EXERCISE INSTRUCTIONS
Every line from the one containing "Like the tweet with 22,5 K heart" through the end of the listing below must be given again exactly, and nothing else; exclude pictures.

··········

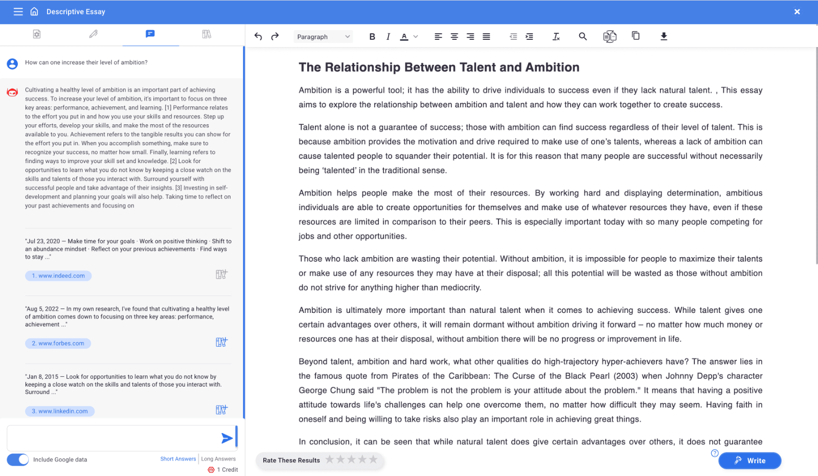Select Long Answers option
The image size is (818, 476).
point(218,459)
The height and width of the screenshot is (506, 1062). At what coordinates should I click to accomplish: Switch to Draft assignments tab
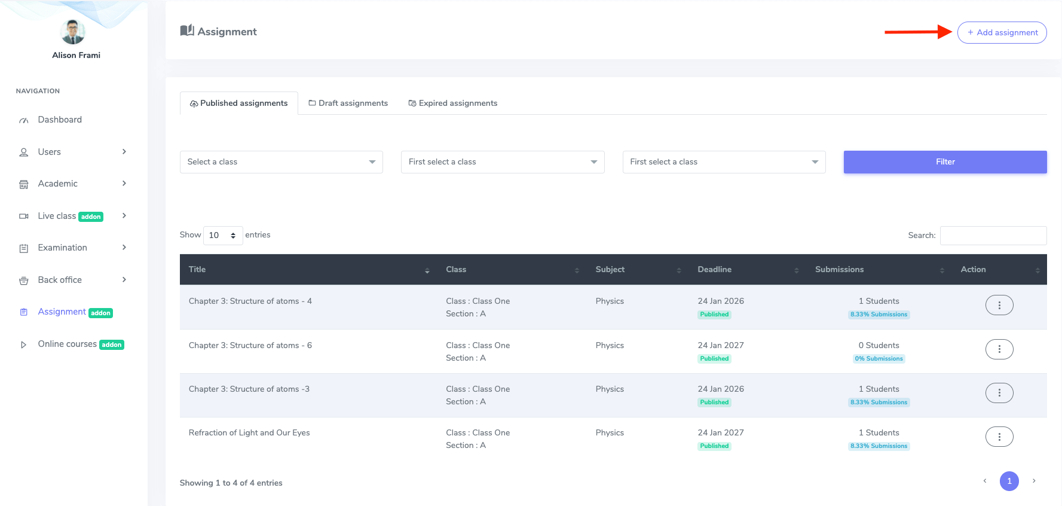[348, 103]
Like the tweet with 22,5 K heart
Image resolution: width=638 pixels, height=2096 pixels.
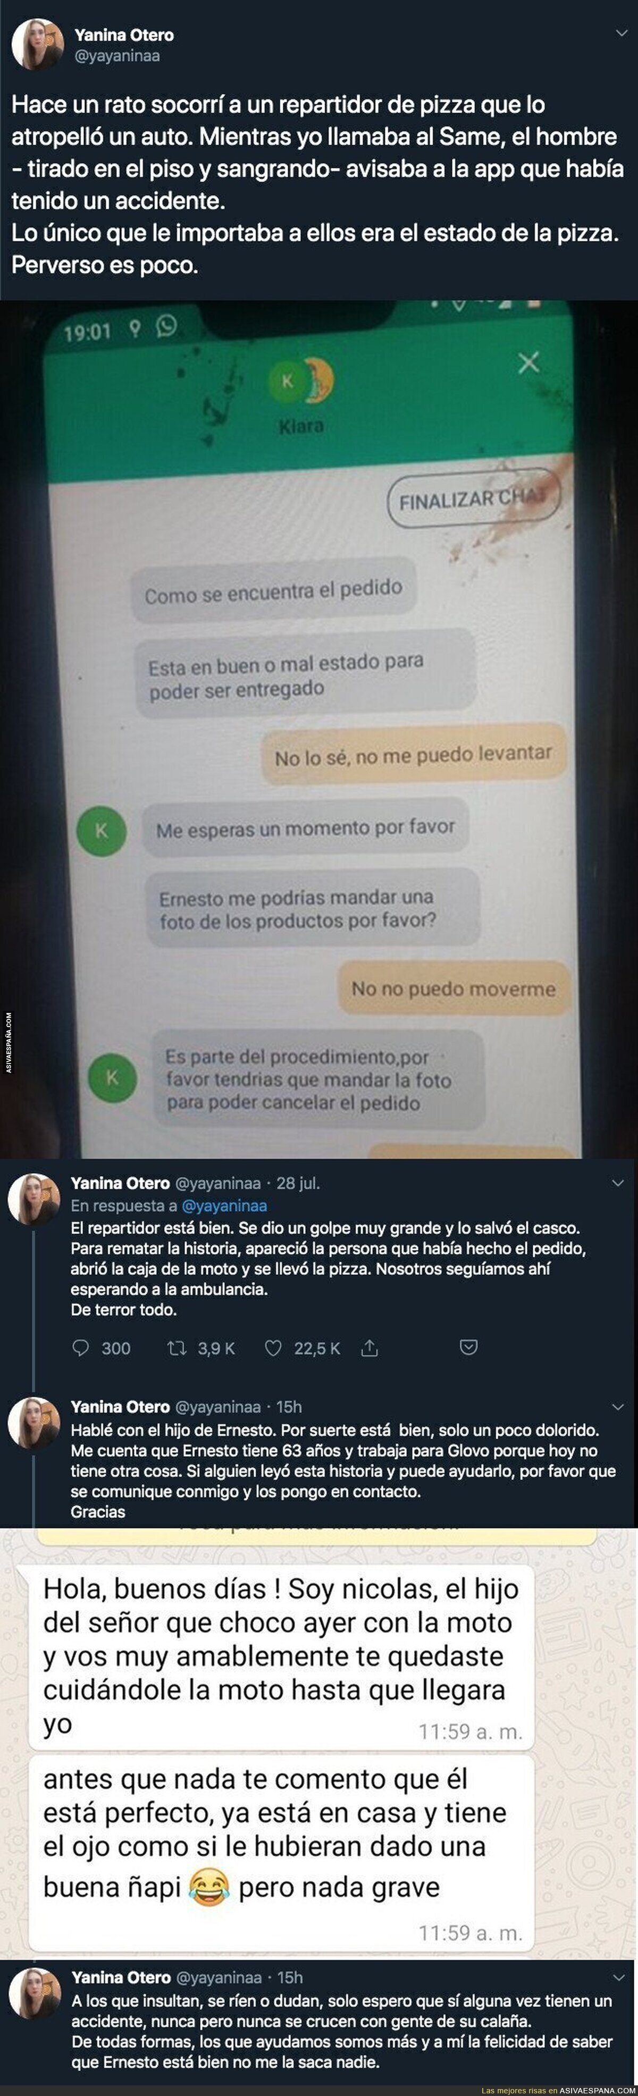point(273,1348)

··········

EXERCISE SOLUTION
Like the tweet with 22,5 K heart
Image resolution: width=638 pixels, height=2096 pixels.
point(273,1348)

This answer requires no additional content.